Looking at the suffering around him, he watched the doctors and nurses ease that suffering, pull off miracle cures, reunite families. He remembered thinking,
That looks a helluva lot more satisfying than working in an office or going out to L.A. to do stand-up. Making people laugh is one thing. Giving them their lives back is another.
He had gone home that night and applied to five premed programs. His father, seeing his slack-ass son filling out college applications instead of watching
Friends
reruns, had nearly wept with relief.
He was walking through the living room, intent on the kitchen and a sandwich, when he saw Kara was deeply asleep on his couch, curled under a yellow fleece throw. He nearly walked into the end table.
He turned around, tiptoed back to his front door, and examined the lock. Absolutely no signs of tampering. Then he walked to the windows, which were all locked on the inside. The woman was a marvel, a ghost—a rich woman if she ever decided to use her powers to aid the forces of evil.
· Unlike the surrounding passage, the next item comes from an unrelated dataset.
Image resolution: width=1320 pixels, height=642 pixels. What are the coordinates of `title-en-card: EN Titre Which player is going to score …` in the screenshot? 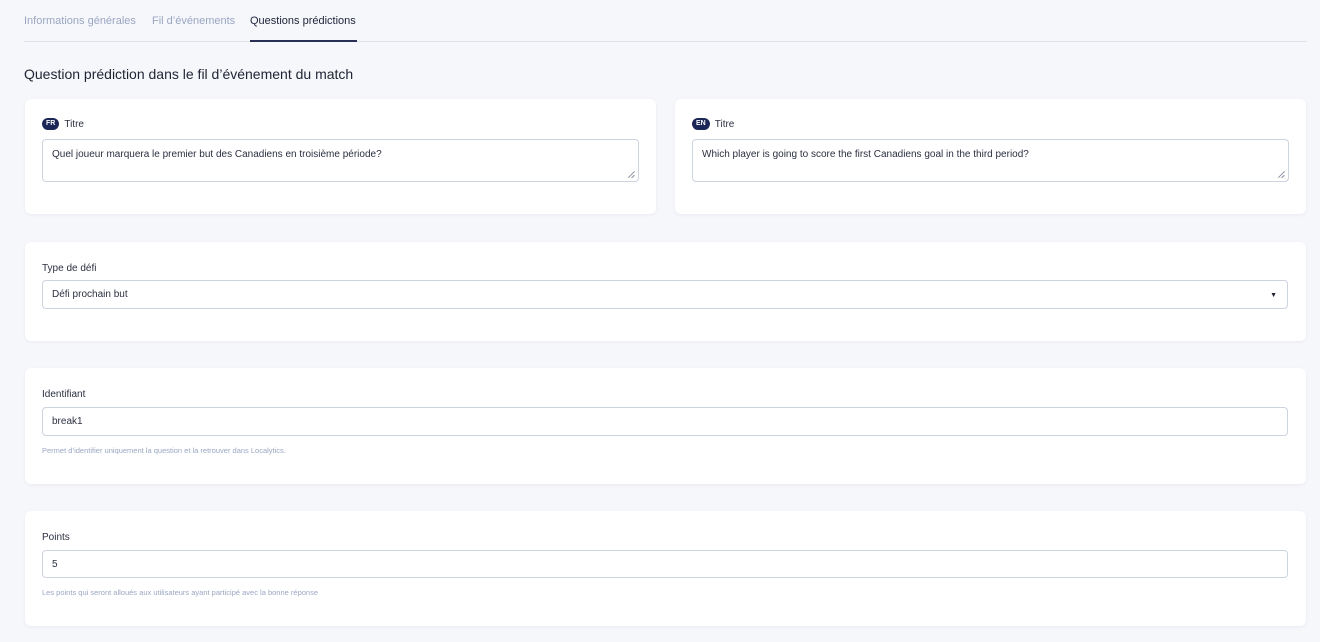 It's located at (990, 156).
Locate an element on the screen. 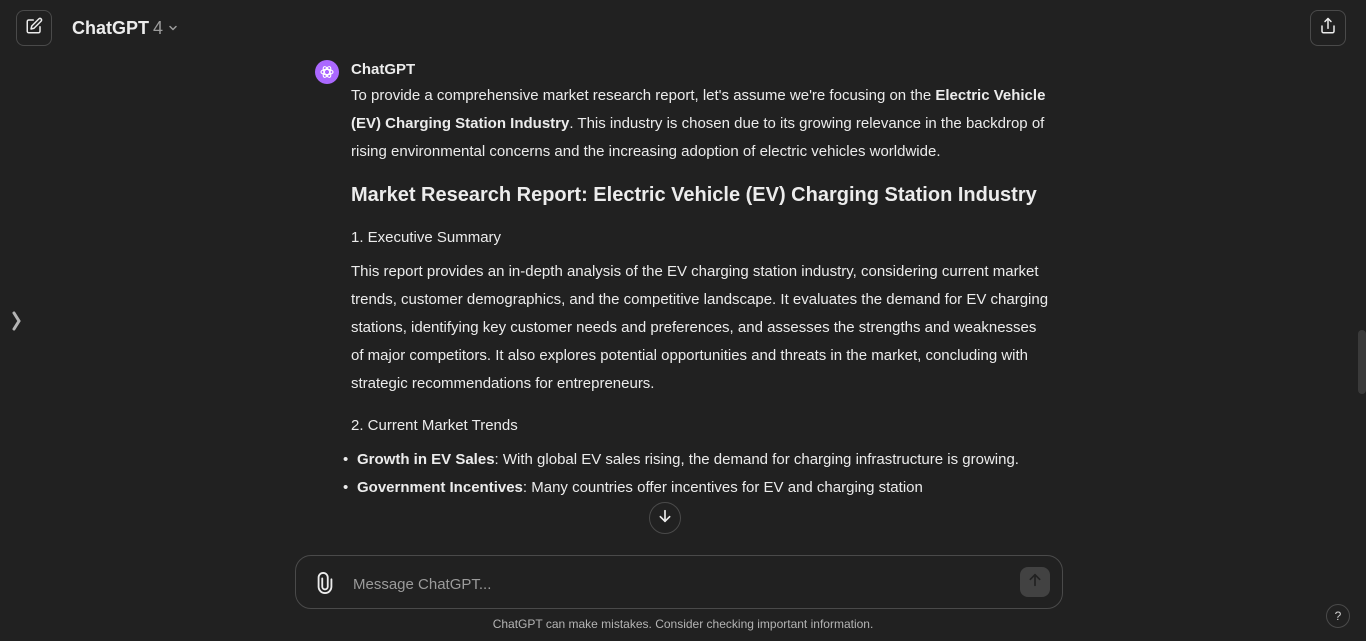  message-author: ChatGPT is located at coordinates (384, 70).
He went to stand over her again, wanting to talk to her, but also wanting to let her sleep. If she had stayed close, as she said she would—and he didn’t think she would lie to him—she’d had a long day, most of it probably spent huddled on ledges. She hadn’t heard him come in through the door and he hadn’t been taking particular care to be quiet. Clearly she was exhausted. He would let her sleep.
Except …
Except her hair, in the faint gleam from the streetlight, was muted gold, the color of nuggets brought up from the river, gleaming dully among the pebbles and worth thousands. It was the first time he’d seen it down and he itched to touch, caress …
He reached out a trembling hand and stroked her hair where it curved along her skull, realizing with happy dismay that he was falling in love with a woman he knew nothing about, not even her last name.
It was his last happy thought for a while. She came awake like a cat in the dark—one minute dead to the world, the next utterly alert. Her hand came up, seized his wrist in a grip slightly less breakable than handcuffs, and pulled. Hard. He rocketed toward her and somehow—he didn’t think this was possible to do from a prone position—she flipped him over the end of the couch. She didn’t let go of his wrist and a split second later he was on his butt in the dust and she was looking down at him from the back of the couch, still holding his wrist, which started to throb from the pressure.
“For heaven’s sake,” she complained, letting go. “Don’t scare me like that.”
He could feel his eyes bulge. “Don’t
scare
you?” he croaked, climbing slowly to his feet. “You’re the one who broke in, dammit! Jesus Christ, I come into my apartment—
my
apartment—and here you are, dead to the world, a—a breaker and enterer—”
“I didn’t break,” she said reasonably. “Just entered.”
“—and then you wake up and kick my ass all over my own living room. Who scared who?” He finished standing and was pleasantly surprised to find his legs were supporting him. His heart rate felt quite high—like about six hundred. “Some bodyguard!”
She snorted, then the snort turned into a laugh. She choked off the sound almost at once and looked at him, stone-faced. “I apologize for startling you. Something woke me up—”
He coughed, knowing his pawing her hair had been what awakened her and unwilling to impart that information at the moment.
“—and then I saw a large man—”
“A large, incredibly handsome, virile man,” he interrupted.
“—leaning over me and I acted instinctively. How’s the wrist? Good thing I didn’t break it on the way down,” she added thoughtfully.
“Yes, that
is
a good thing. I retract my whining. Instead I’ll count my blessings. You could have broken my arm, caved in my skull, reached into my chest, and pulled out my still beating heart and showed it to me.”